"process is unresponsive, killing process" - happens intermittently on long Gemini 3.1 Flash Live calls, on_session_end shutdown callback often doesn't run

Happens on roughly 3 out of ~20 calls lasting 1-2+ minutes. The call flow looks completely normal up until the end:

deleting room on agent session close (disable via RoomInputOptions.delete_room_on_close=False)

Agent session closed: USER INITAITED

and then, after a delay, the process gets force-killed with “process is unresponsive, killing process” — which (per supervised_proc.py) means the parent stopped receiving PongResponse from the child for the full ping_timeout window.

What we’ve ruled out:

  • We have a custom on_session_end shutdown callback (registered via ctx.add_shutdown_callback) that does LLM summarization + a few API mutations. We instrumented it heavily and confirmed: in 2 out of 3 failures, on_session_end never even starts - so the hang happens before our callback runs, somewhere in the framework’s own teardown.
  • We also reproduced a synthetic 120-second blocking call inside on_session_end (via a local mock server replacing our OpenAI call) and the process was not killed in that case - so a long-running sync call inside our own shutdown callback doesn’t appear to be the trigger either.

Do you have any other blocking calls that happen? It feels like the agent is becoming non-responsive for some reason. I think your test that on_session_end only gets called in 2 out of the 3 failures indicates it’s something that happens during agent execution (and the fact you say it’s only during long-running calls makes me think the same - not that 1-2 minutes is very long for an AI agent call in the grand scale of things)

Can you reproduce this with a minimal agent, such as GitHub - livekit-examples/agent-starter-python: A complete voice AI starter for LiveKit Agents with Python. · GitHub + Gemini Live? If so, that would go a long way to isolating the issue to the framework.

Hi,

The issue is occurring on random calls above 1-2 mins+ and hence it is getting difficult to reproduce the same. I did try to reproduce it, but did not succeed.

I am getting the log of “Agent session closed”, which I’m assuming tells us that the session has successfully closed, and from here on, the job process is not getting shut down completely, which is what I’m assuming and is the culprit. Because if it had been the case, then the on_session-end would have been called successfully, and issues would have been with respect to code inside on-session-end, which is not the case.
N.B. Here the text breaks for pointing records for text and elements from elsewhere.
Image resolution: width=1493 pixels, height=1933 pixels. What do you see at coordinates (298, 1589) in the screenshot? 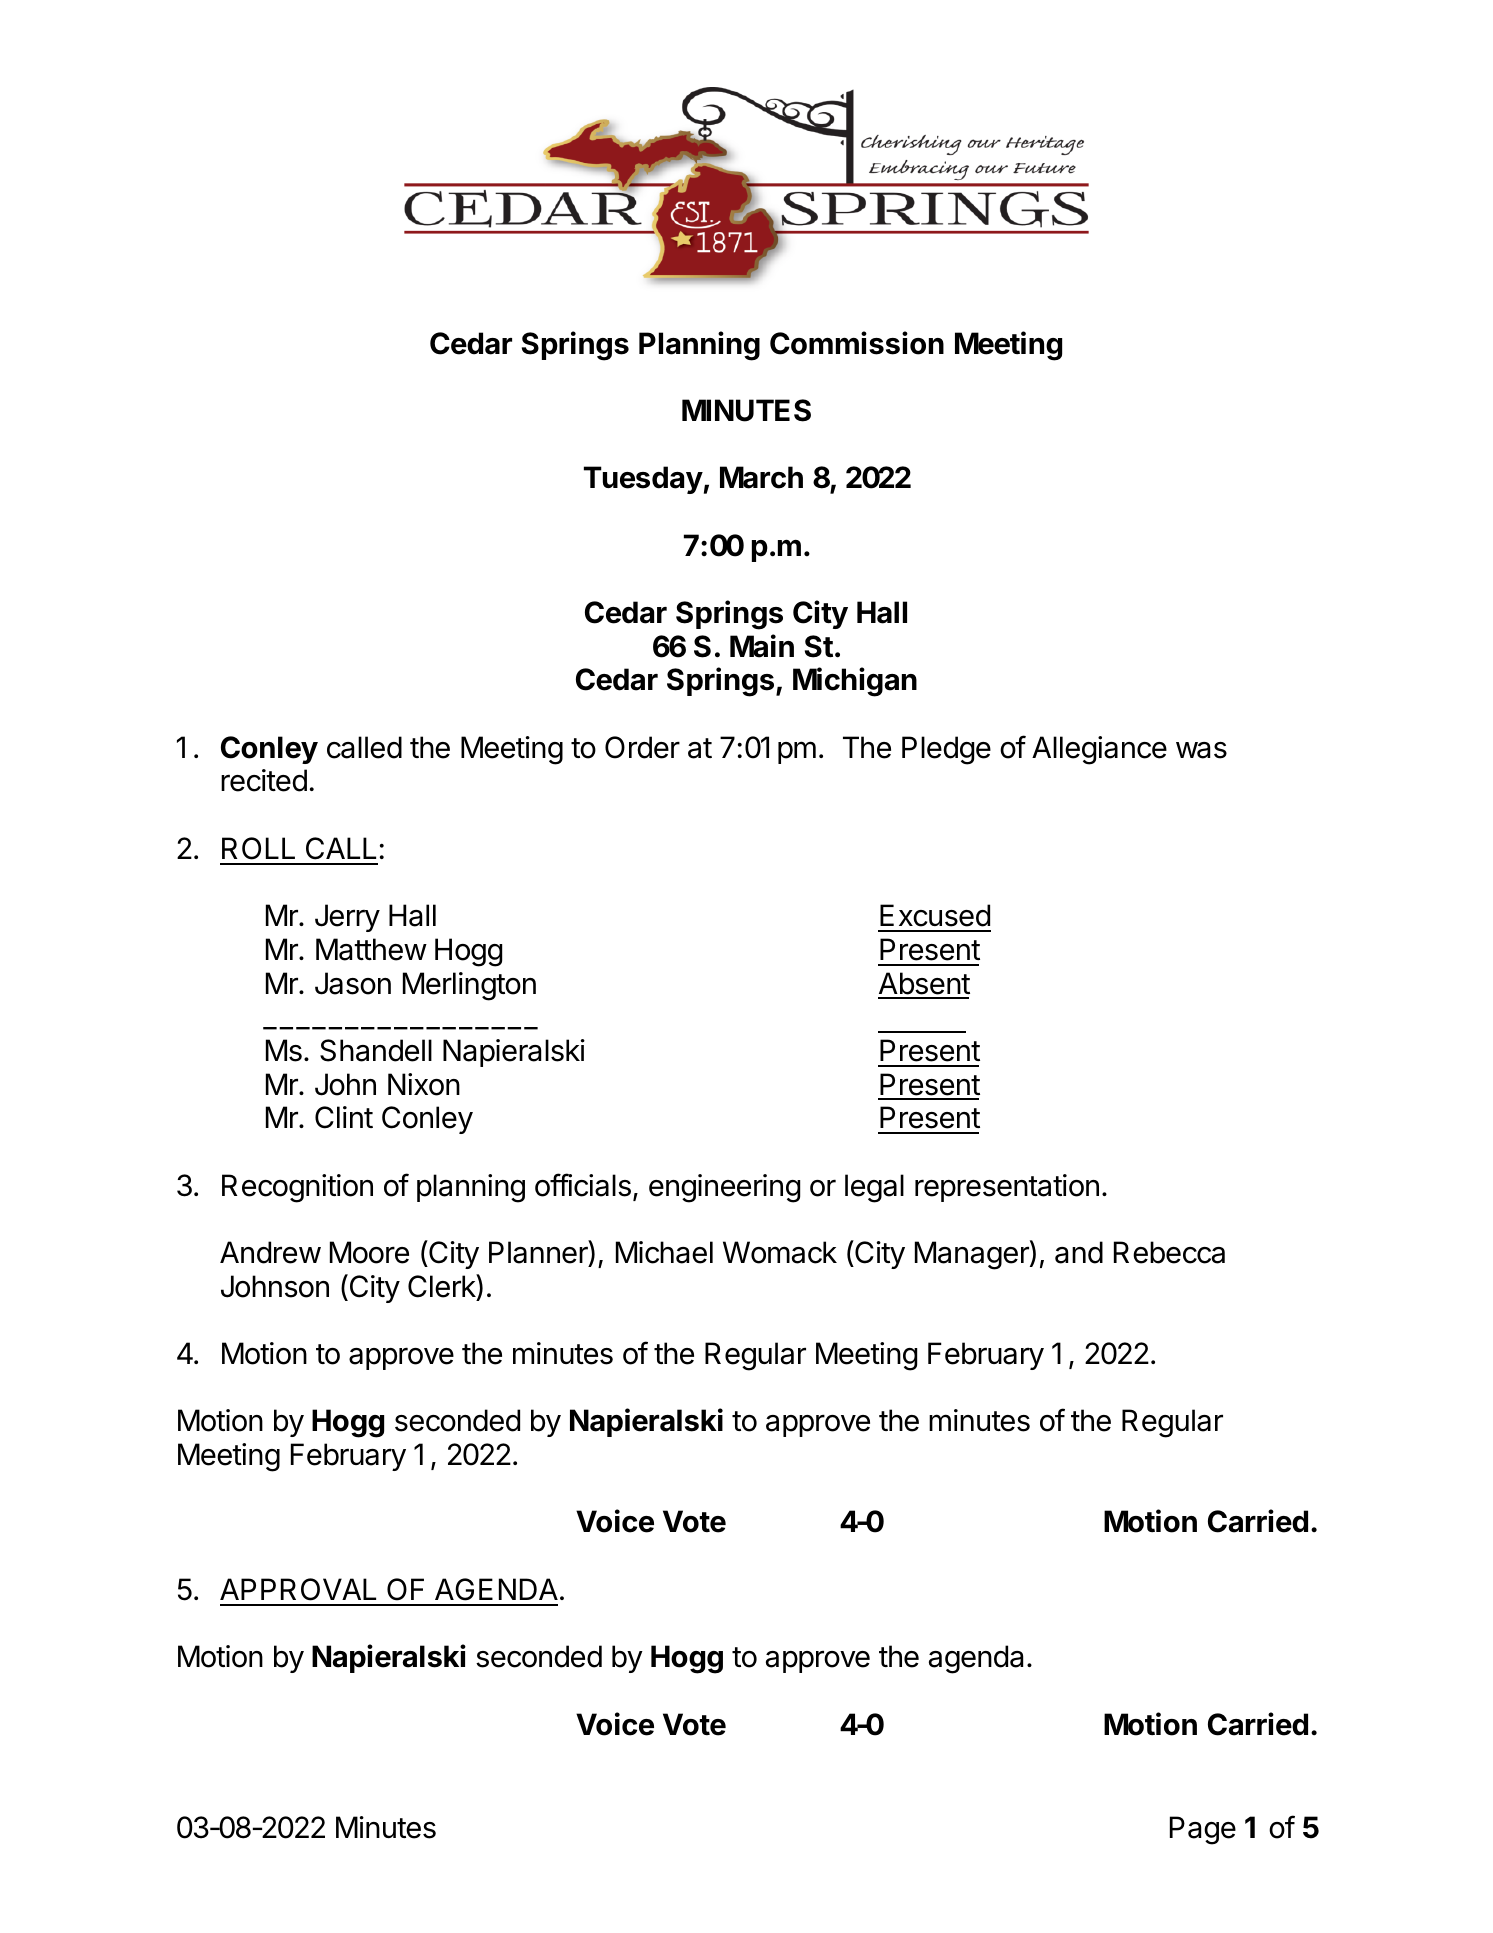
I see `APPROVAL` at bounding box center [298, 1589].
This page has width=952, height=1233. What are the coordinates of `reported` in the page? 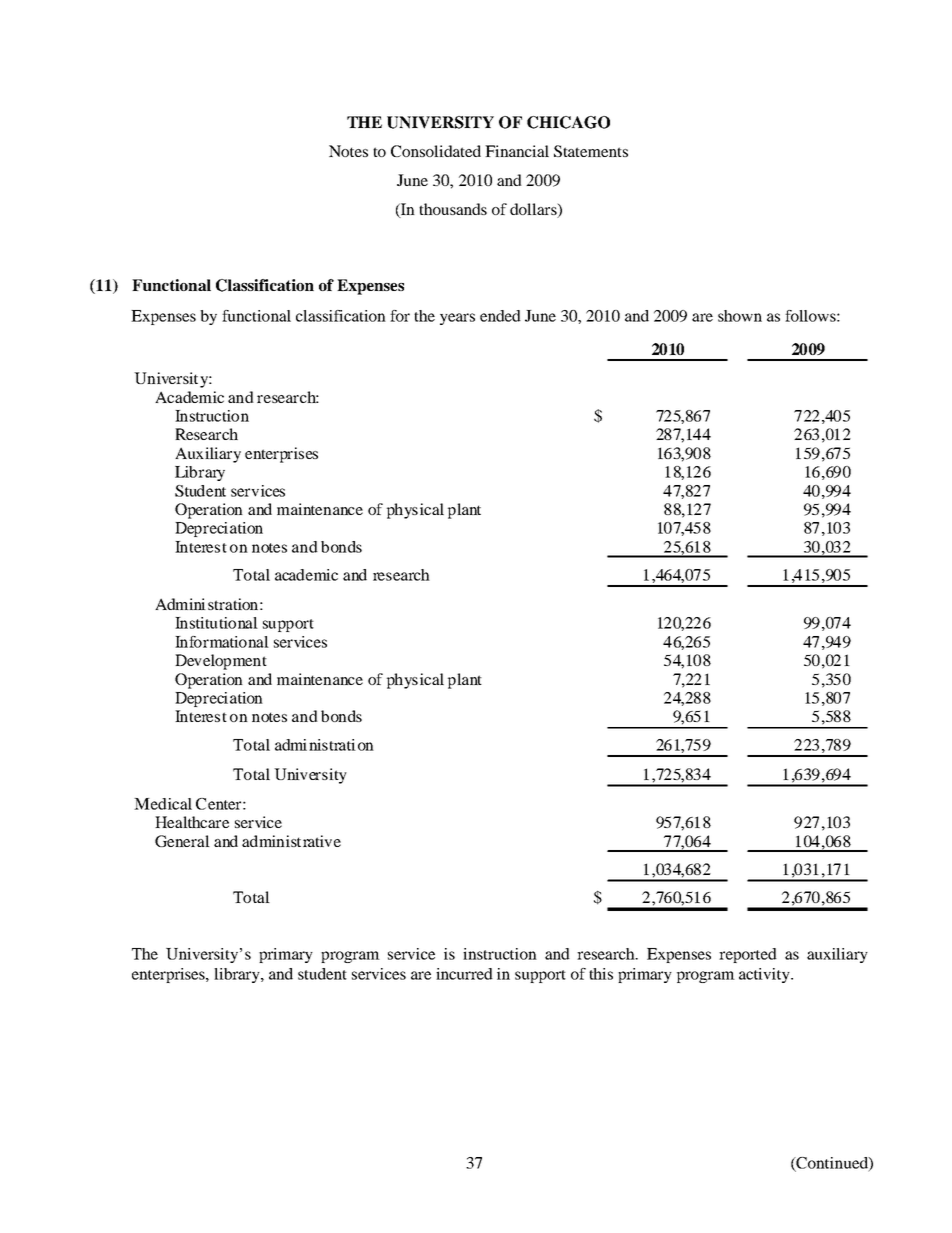 It's located at (748, 955).
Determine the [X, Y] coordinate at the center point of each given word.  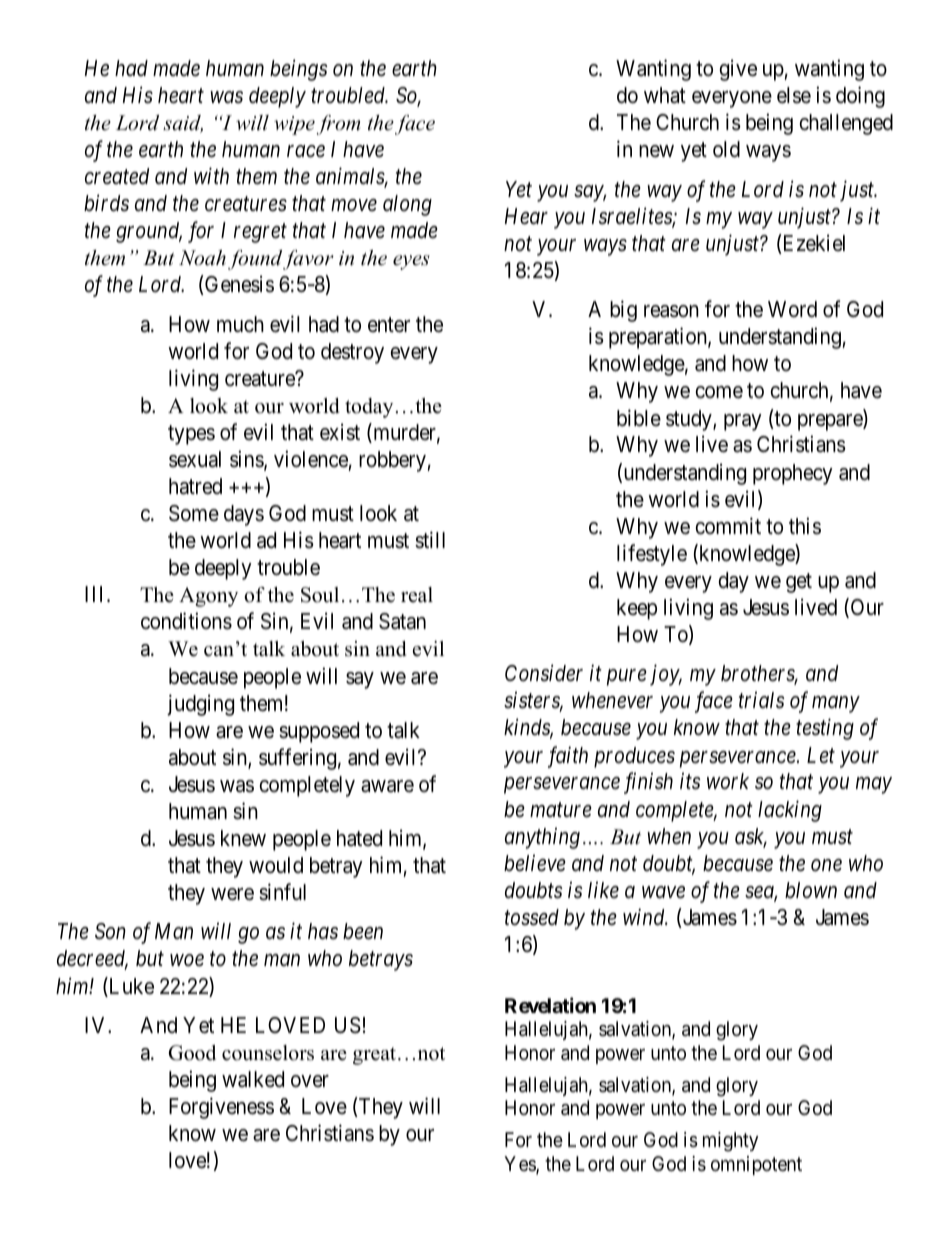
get [799, 583]
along [407, 205]
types [191, 435]
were [232, 894]
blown [811, 890]
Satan [402, 621]
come [719, 392]
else [794, 95]
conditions [186, 621]
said [183, 124]
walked [253, 1079]
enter [389, 325]
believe [535, 863]
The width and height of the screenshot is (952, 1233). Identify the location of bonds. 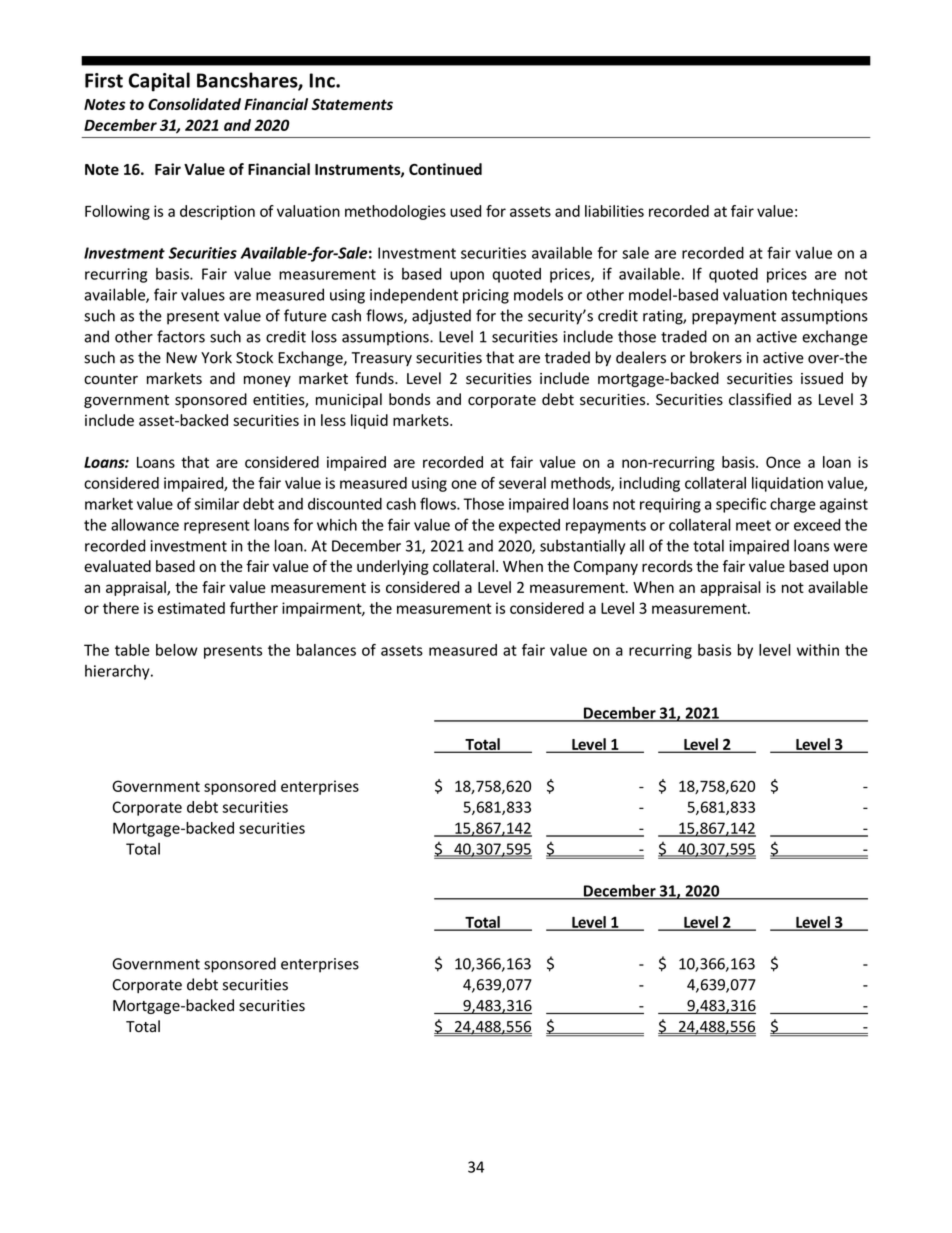
(409, 399).
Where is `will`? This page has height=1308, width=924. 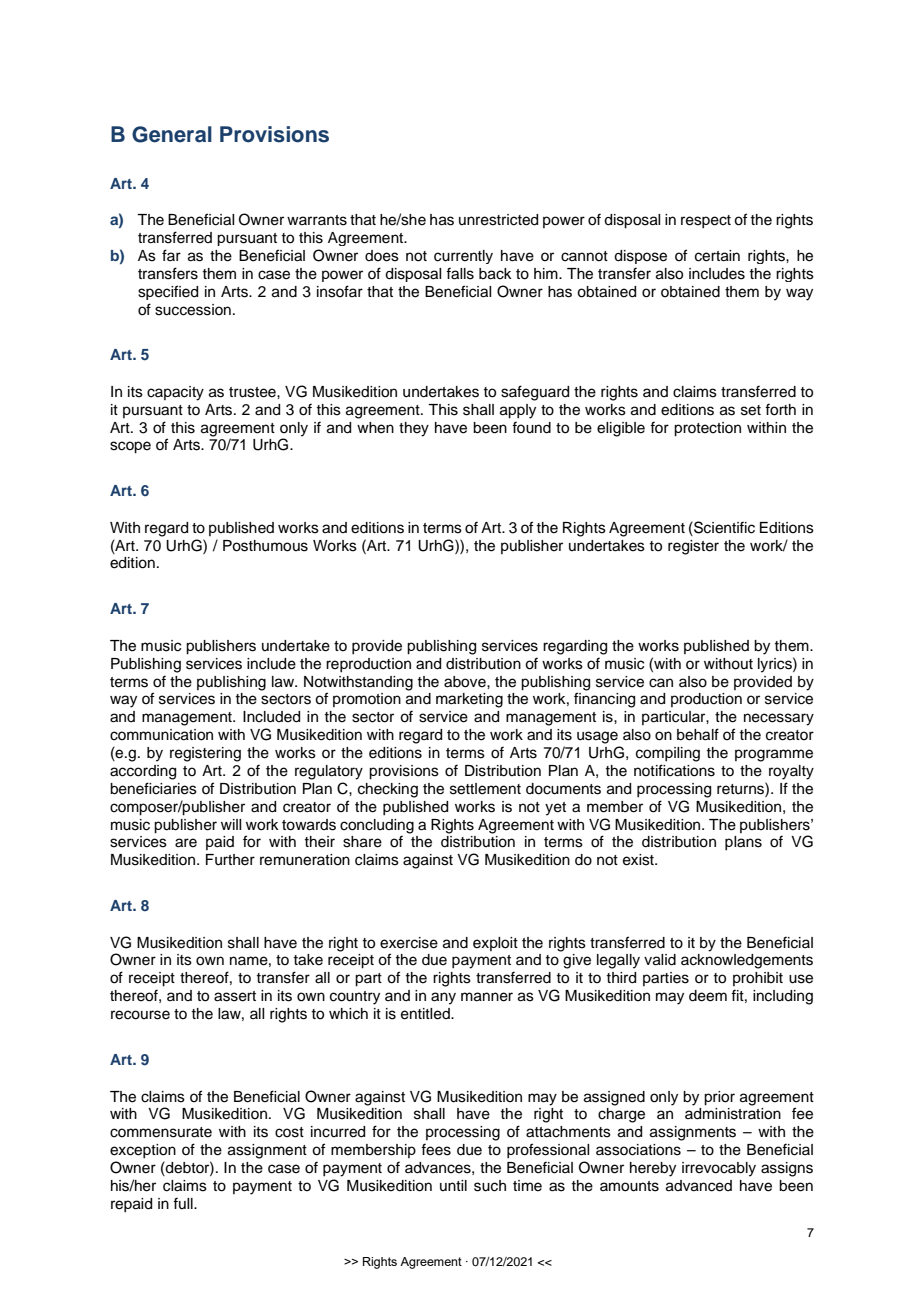 will is located at coordinates (231, 824).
If you can share a couple of session IDs (begins with RM_) where this issue occurs I’ll see if there’s anything in the server logs that might be a clue, although I think it’s unlikely there’ll be anything there.

Do you have full agent logs?

It would be a very good idea to set up an external logging service to obtain full logs, if you haven’t already done so.

These are the session IDs - RM_RkbUy6JQfAgJ, RM_o5Ya9qrT9wF7, RM_AMgYJBGQqpJk

We have Sentry integrated for external logging, but cannot find any clue from there as well

I took a thorough look at the server logs for RM_RkbUy6JQfAgJ and I don’t see anything untoward, from our side it just looks like the caller hung up. I can take a look at your agent logs if you’re happy and able to share them in DM.